Deliverables and Milestones
Desired deliverables would contain extensive documentation on the installation and use of the program in order for the mass user to employ. This documentation will include readme markdown files expressing in detail how to deploy a reliable Kubernetes self-restoring program. Kubernetes can serve as an application for the secure processing of confidential information related to the operation of applications – passwords, OAuth tokens, SSH keys. Moreover, depending on the application, the data and settings can be updated without re-creating the container. Using special metrics and tests, a self-restoring system can quickly identify damaged or unresponsive containers, which are created anew and restarted on the same pod.
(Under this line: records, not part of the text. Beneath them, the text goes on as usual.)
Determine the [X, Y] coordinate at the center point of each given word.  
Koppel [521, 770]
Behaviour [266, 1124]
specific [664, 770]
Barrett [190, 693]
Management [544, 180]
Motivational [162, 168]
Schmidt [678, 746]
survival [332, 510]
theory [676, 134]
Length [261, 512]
Additionally, it will include a well-commented code as an instruction for the open-source community intending to clone the system and contribute to the repository. A possible milestone of the project is an open-source code that could be continually improved by the open-source community. The benefits of the open-source code is that it is considered more cost-effective, quicker to develop, well-secured, and more extensible in the future by anyone.
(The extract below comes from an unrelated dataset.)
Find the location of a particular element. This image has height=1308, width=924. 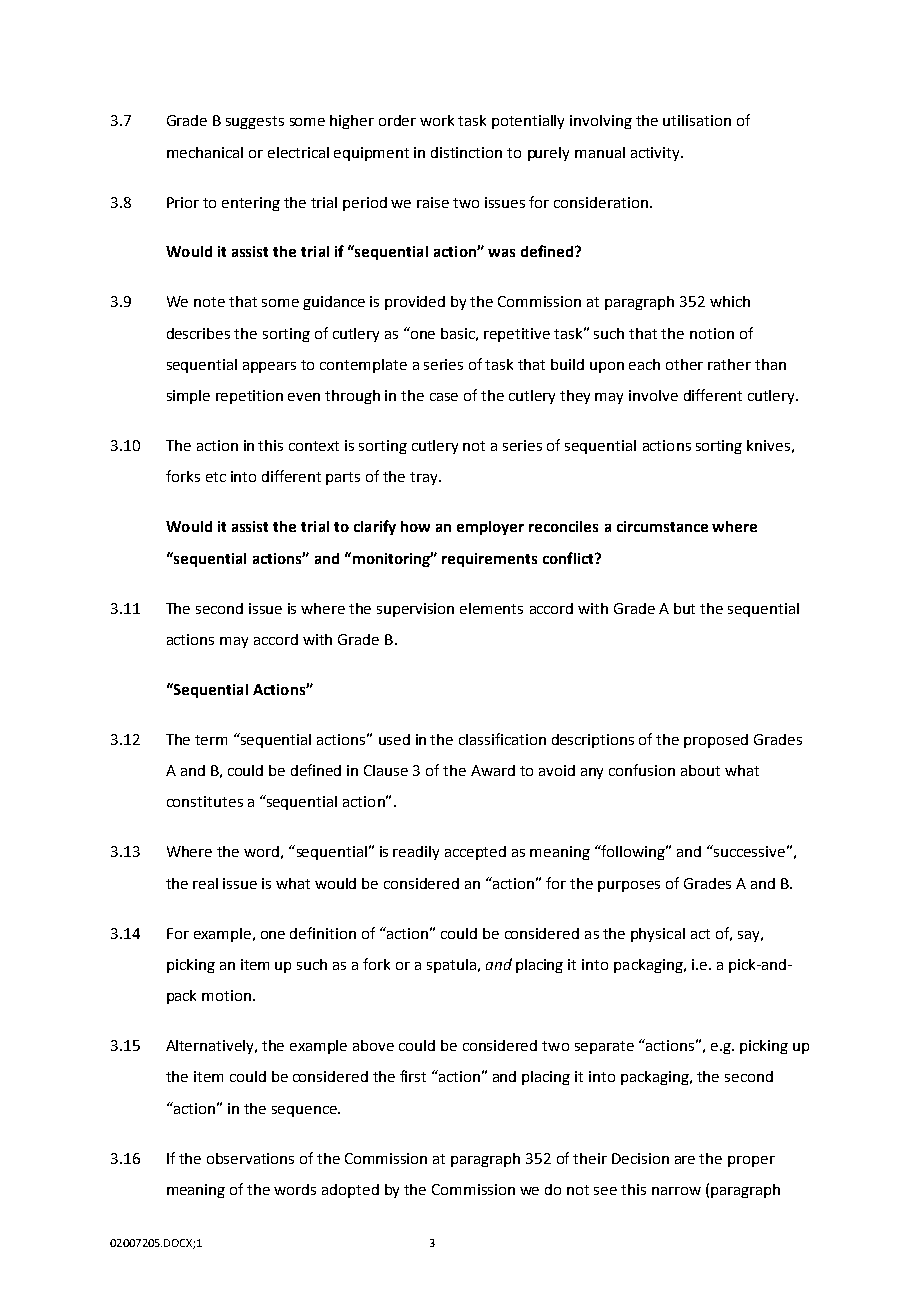

first is located at coordinates (413, 1076).
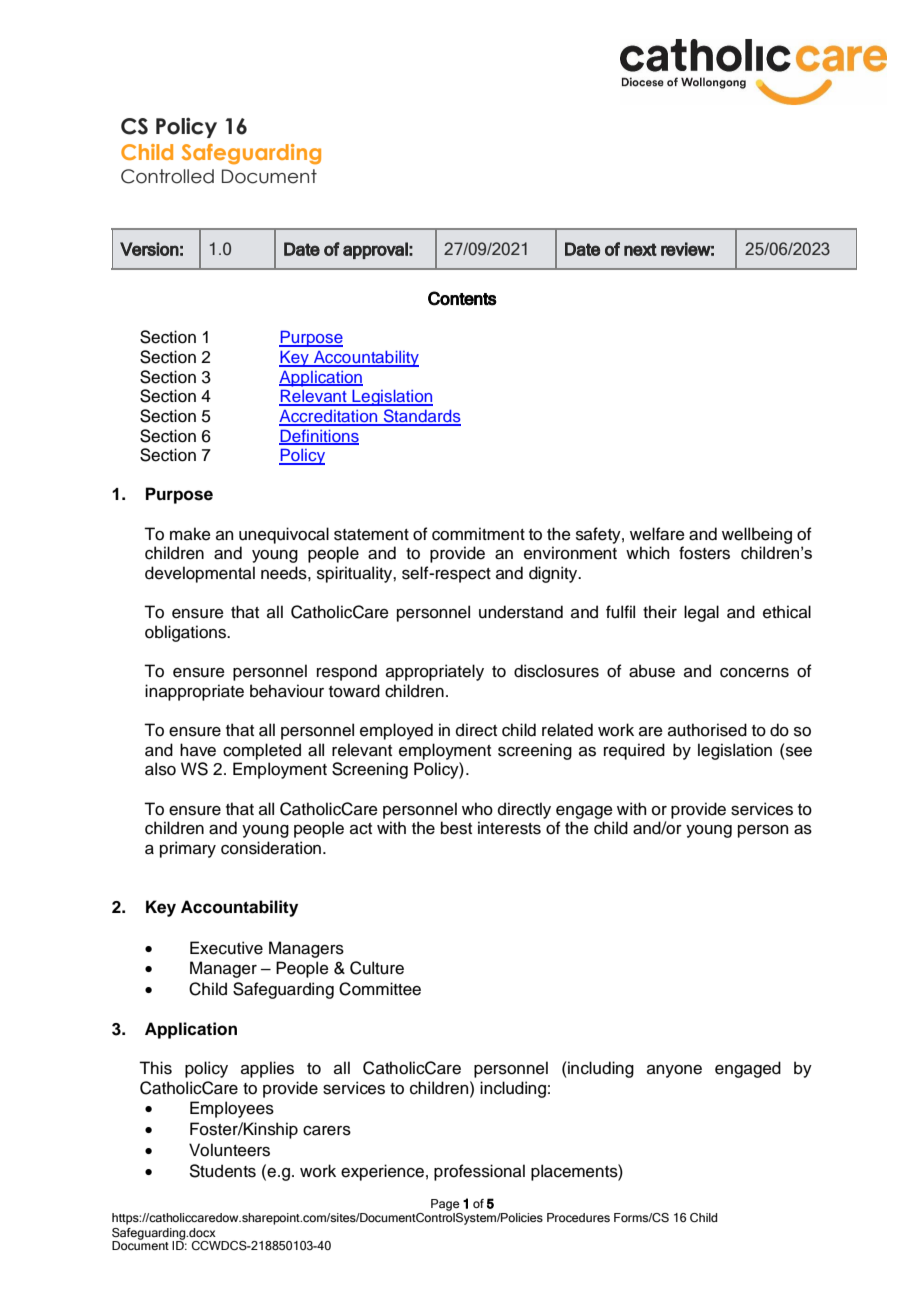  What do you see at coordinates (478, 534) in the screenshot?
I see `commitment` at bounding box center [478, 534].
Kubernetes is the most advanced container orchestration tool available today. It allows not only to automate the deployment process, but it also maximally simplifies the further process of working with arrays of containers. Boundary calculations are of enormous importance for mass headquarters deployment of the global Internet of things. It is precisely the development and optimization of the edge cloud framework that will allow users to achieve the maximum efficient computing system capable of adapting depending on different factors. The approach of unifying a distributed application into a single computing cluster, creating a reliable data link brings the concept of a comprehensive, seamless data center. This center will link edge servers together, as well as the edge cloud and, through a gateway, public network services. However, there are several security challenges regarding Kubernetes’ networking policies, implementation of bare-metal hypervisors and improvement of systems’ fault tolerance. These issues can be resolved by a more apprehensive approach to the Kubernetes’ inner management, as well as by developing test systems to assess the security risks and continuously gather data for resolving them.